Bewildered, Dr Nick exclaims, "Inflammable means flammable?! Boy, what a

country." Sometimes I think the words "structured" and "un-structured",

beloved by the XML community, are much like flammable and inflammable --

more synonymous than antonymous when applied to data formats.

What does the word "structured" mean anyway? What characteristic makes

RTF un-structured? What is it about HTML that makes it un-structured?

Are HTML and RTF un-structured in the same way, or is there a difference

between the two? Why are they both so different from XML? Are they

really different? And just what does XHTML give us by combining HTML and

XML?

Lets start with RTF. It can be argued that RTF is, in fact, highly

structured. Its simple stack based control language [2] can be

unambiguously parsed using a simple pushdown automaton. Oh, and it is

fully compatible with ISO-646. How more structured can you get?

Lets move over to HTML, another famously un-structured format. Compared

to RTF, HTML is definitely un-structured. Unlike RTF, HTML is not

unambiguously parseable. Different HTML parsers can and do produce

different parse trees of the underlying information, but the most common

result of this inherent ambiguity is that browsers produce different

renderings of the same content.

On this basis, I stated that RTF is more structured than HTML. Two RTF

processors are more likely to agree on the fundamental tokenized data

structure they emit than two HTML processors. Does it follow that we

would not have been better off using a stripped down RTF rather than

HTML on the Web?

The answer is a firm "no", but the reason has nothing to do with

structured versus un-structured formats as the terms are commonly used.

Rather, the reason has everything to do with the different conceptual

model each takes towards expressing the document concept.

RTF is a highly structured format that expresses a conceptual document

model in terms of instructions to make marks onto pages of a fixed width

and height. An *imperative* document model that involves providing

detailed instructions to an RTF processor to guide the rendering

process.

HTML is an unstructured format used to express a conceptual document

model as a hierarchy of information chunks. However, the page layout is

not constrained to fixed sizes. Thus, HTML is a *declarative* document

model that describes the hierarchical relationship between bits of

information, but does not specify, in detail, how the information should

be rendered.

= What you need to do =
• 1. Please sum up the passage on RTF and HTML in two sentences.
• 2. Decide whether each statement agrees with the passage on RTF and HTML, answering yes or no and quoting the words that settle it: (a) HTML can be parsed unambiguously. (b) RTF is fully compatible with ISO-646. (c) In HTML, the page layout is constrained to fixed sizes.

= Data segment =
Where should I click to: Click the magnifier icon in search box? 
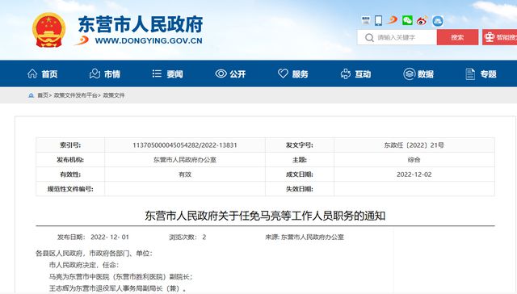point(369,38)
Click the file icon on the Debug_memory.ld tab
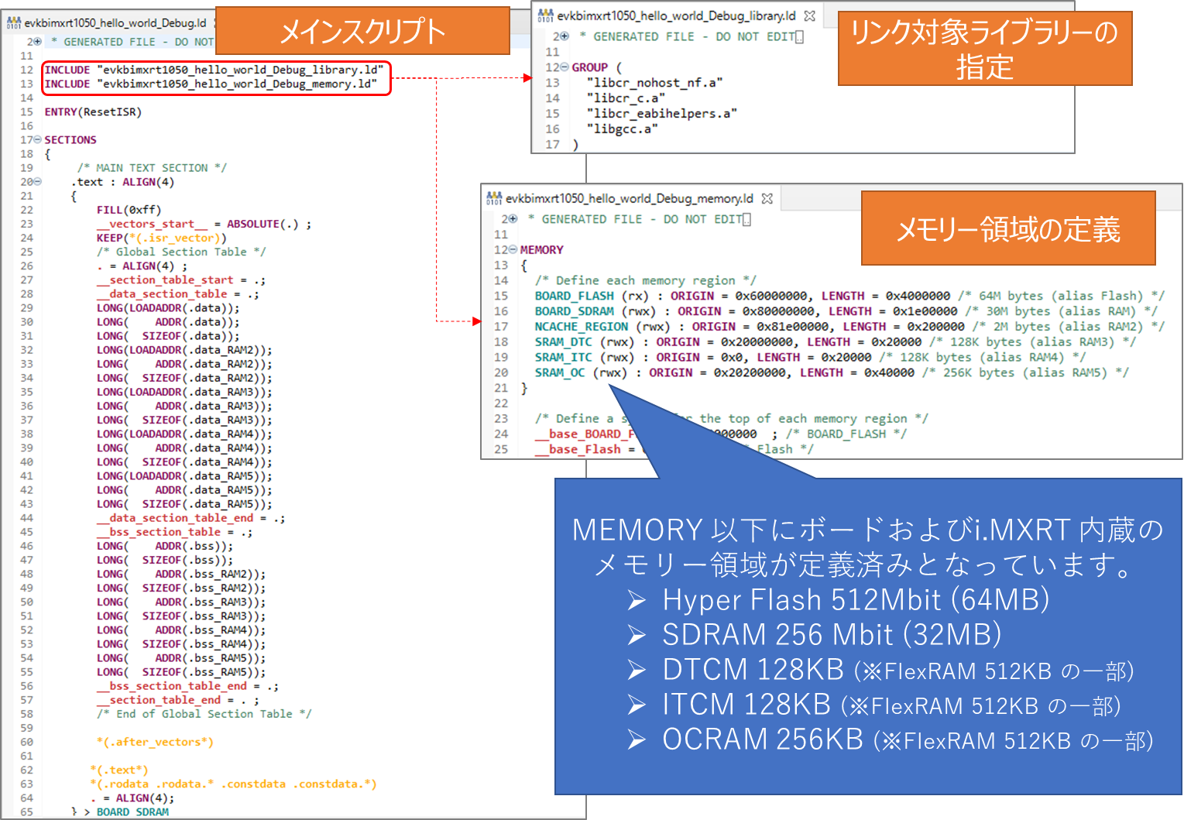Image resolution: width=1184 pixels, height=820 pixels. click(x=494, y=198)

= Solution list =
• 1. RTF is highly structured because its stack-based control language can be parsed unambiguously, while HTML is not unambiguously parseable, so different parsers produce different parse trees and browsers produce different renderings of the same content. Even so, a stripped-down RTF would not have been better for the Web, because RTF takes an imperative model of instructions for making marks on fixed-size pages, whereas HTML takes a declarative model that describes a hierarchy of information without specifying in detail how it should be rendered.

• 2.
(a) No: "Unlike RTF, HTML is not unambiguously parseable."
(b) Yes: "it is fully compatible with ISO-646"
(c) No: "the page layout is not constrained to fixed sizes"